Required action | Take the line containing "Screen dimensions: 1271x670" and every line after it to the end of the records, and copy them exactly, excluding pictures.

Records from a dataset
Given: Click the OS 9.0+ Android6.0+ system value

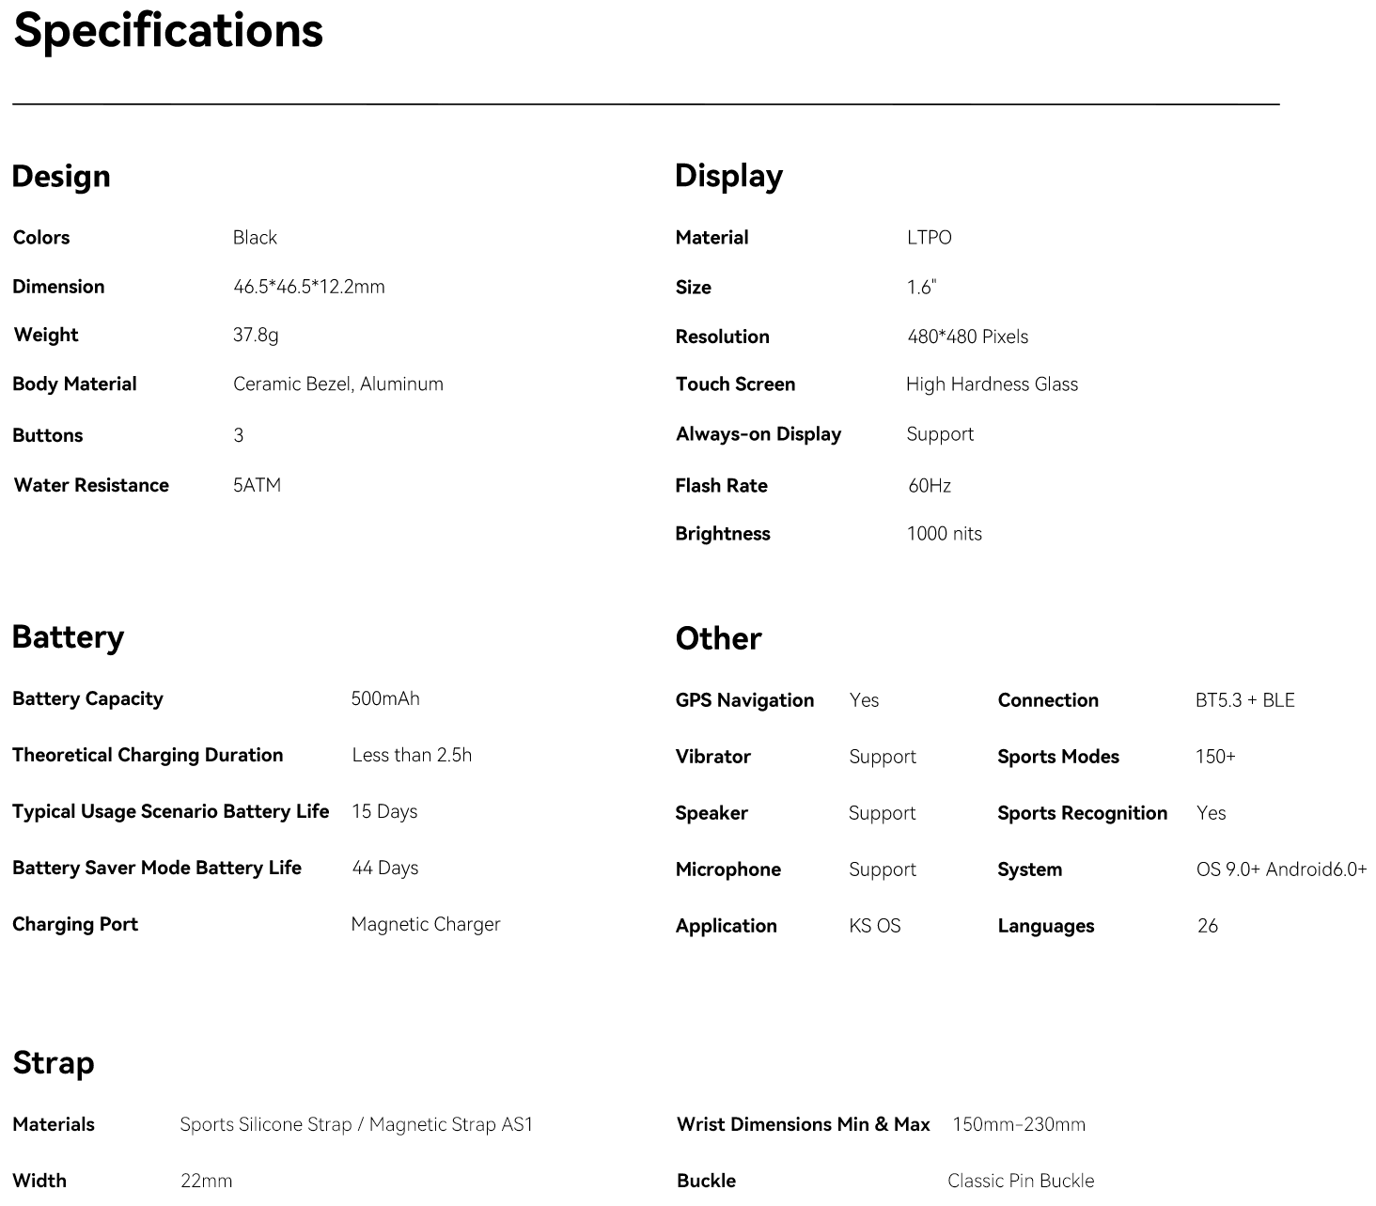Looking at the screenshot, I should (1281, 869).
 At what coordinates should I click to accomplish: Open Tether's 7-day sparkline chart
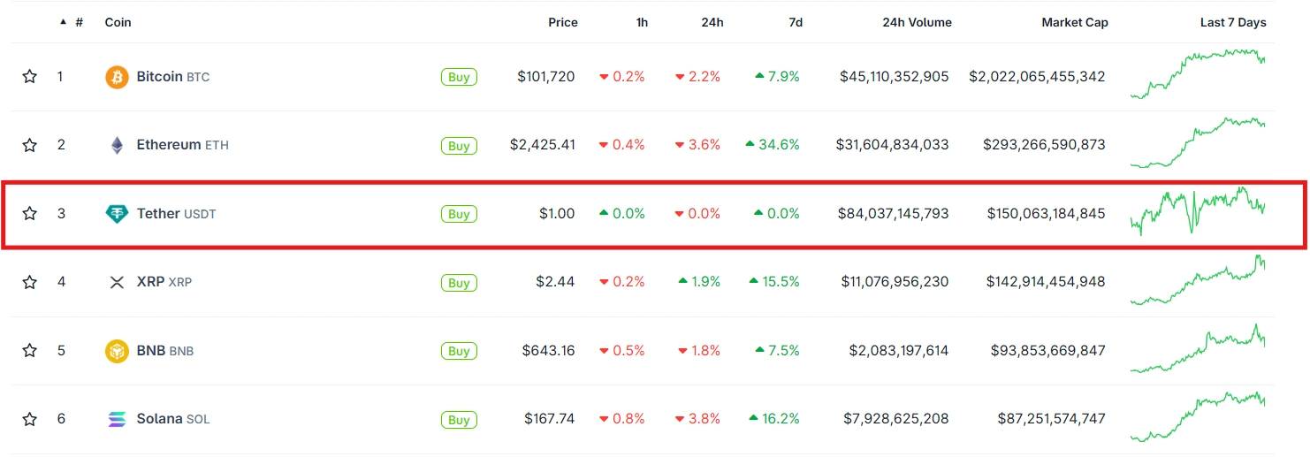[x=1198, y=210]
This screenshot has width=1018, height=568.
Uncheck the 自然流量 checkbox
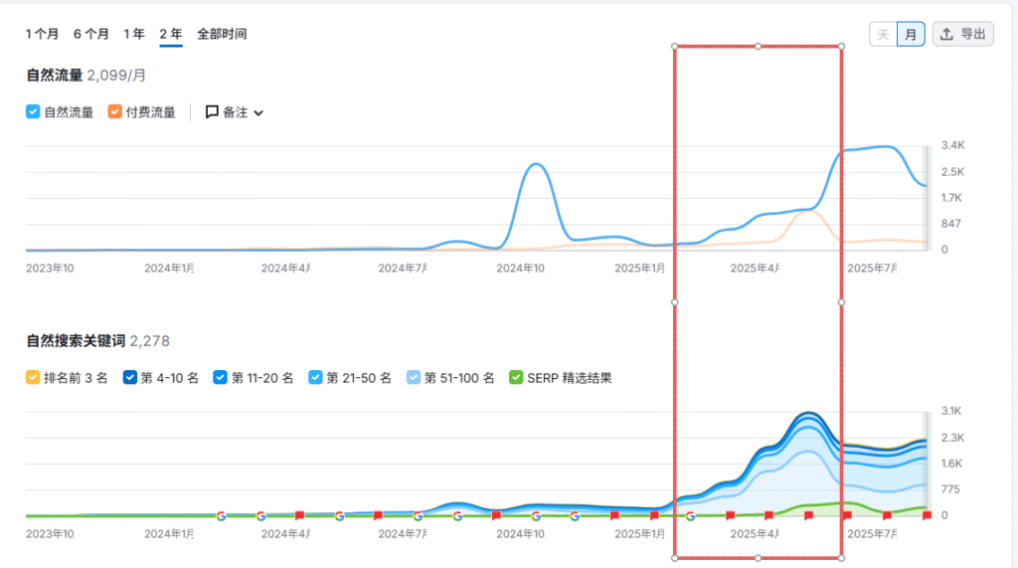tap(33, 112)
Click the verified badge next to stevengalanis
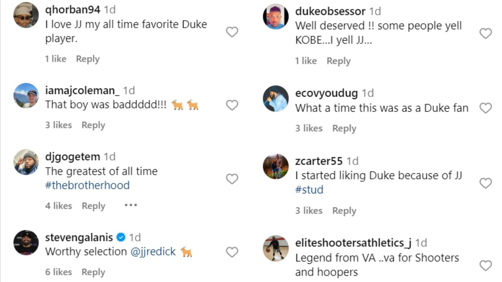This screenshot has height=282, width=502. (120, 237)
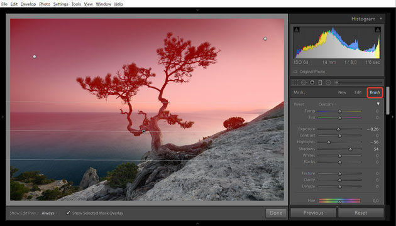Image resolution: width=396 pixels, height=226 pixels.
Task: Select the Crop Overlay grid tool
Action: coord(295,82)
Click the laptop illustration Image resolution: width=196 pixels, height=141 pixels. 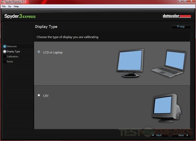pyautogui.click(x=169, y=64)
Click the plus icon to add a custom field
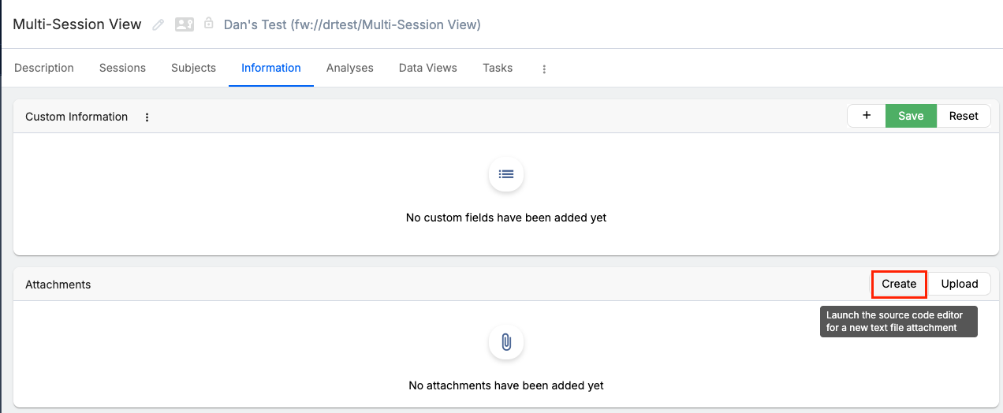Viewport: 1003px width, 413px height. (x=867, y=116)
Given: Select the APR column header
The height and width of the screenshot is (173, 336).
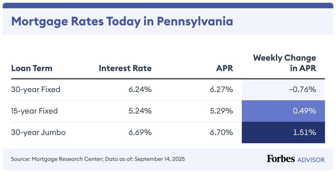Looking at the screenshot, I should point(224,68).
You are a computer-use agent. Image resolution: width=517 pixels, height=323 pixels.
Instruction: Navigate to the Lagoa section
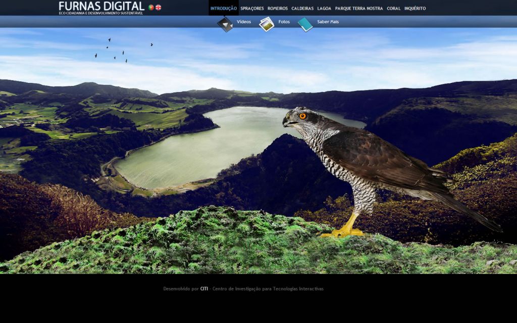(x=324, y=9)
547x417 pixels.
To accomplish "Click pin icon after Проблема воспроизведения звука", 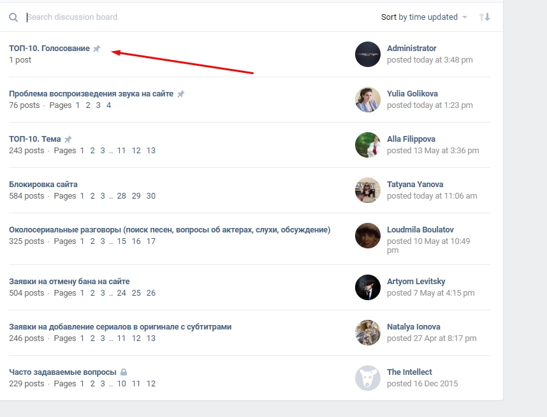I will point(180,94).
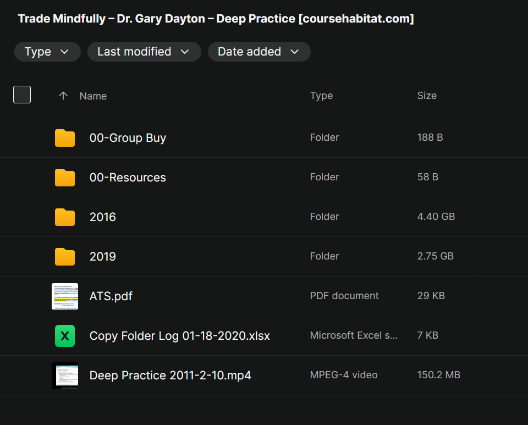This screenshot has width=528, height=425.
Task: Click the 2019 folder icon
Action: pyautogui.click(x=65, y=257)
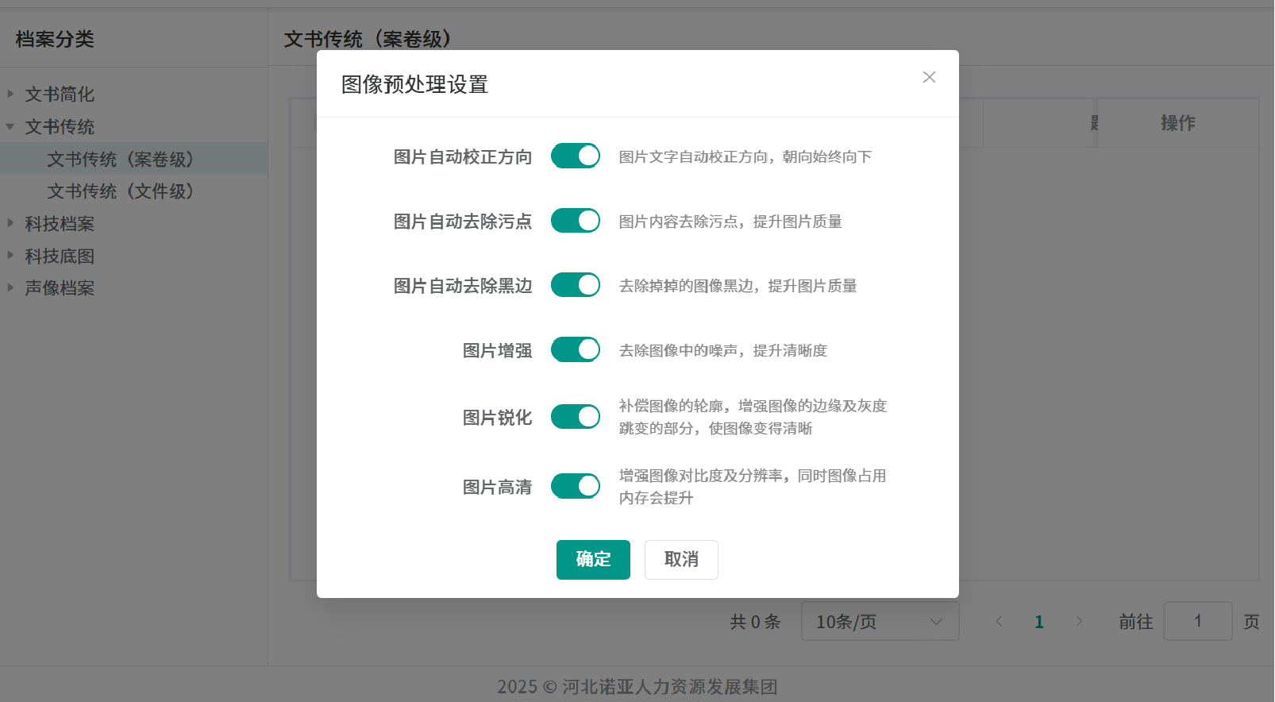Expand the 声像档案 tree arrow

click(x=10, y=287)
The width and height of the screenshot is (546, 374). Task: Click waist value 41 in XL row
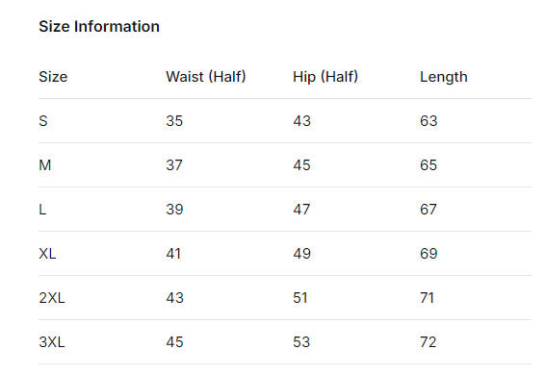coord(173,254)
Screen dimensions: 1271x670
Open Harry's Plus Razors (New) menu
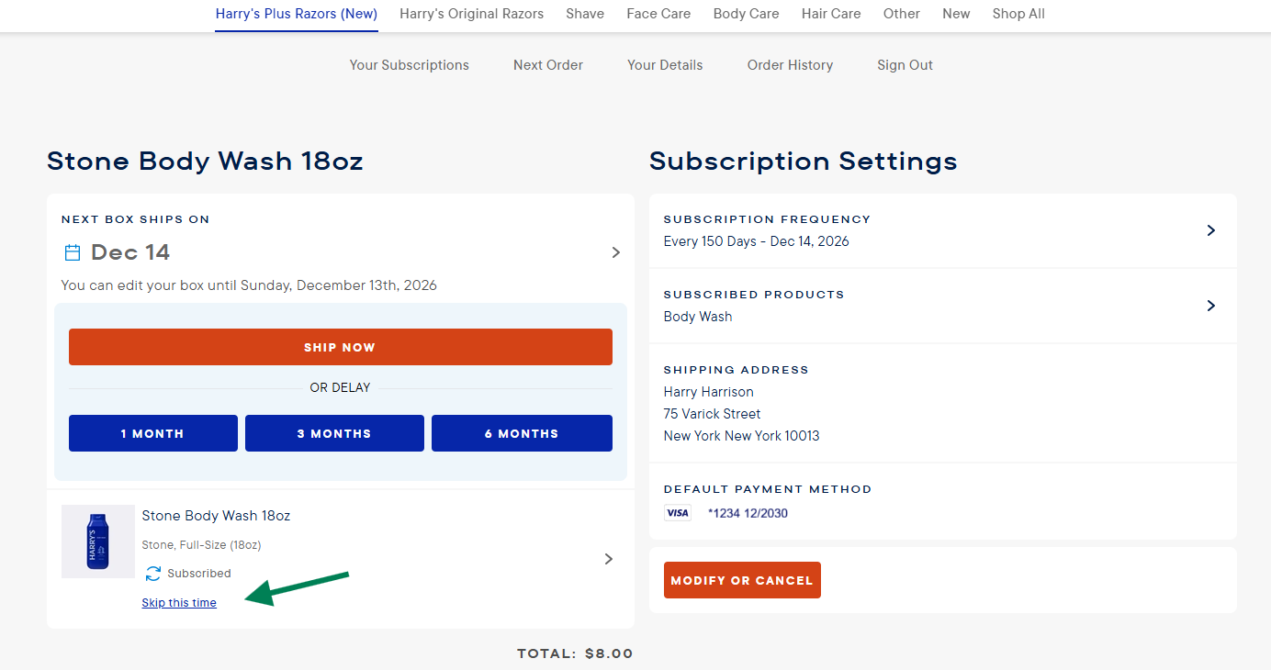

Answer |
Screen dimensions: 1271x670
Open Harry's Plus Razors (New) menu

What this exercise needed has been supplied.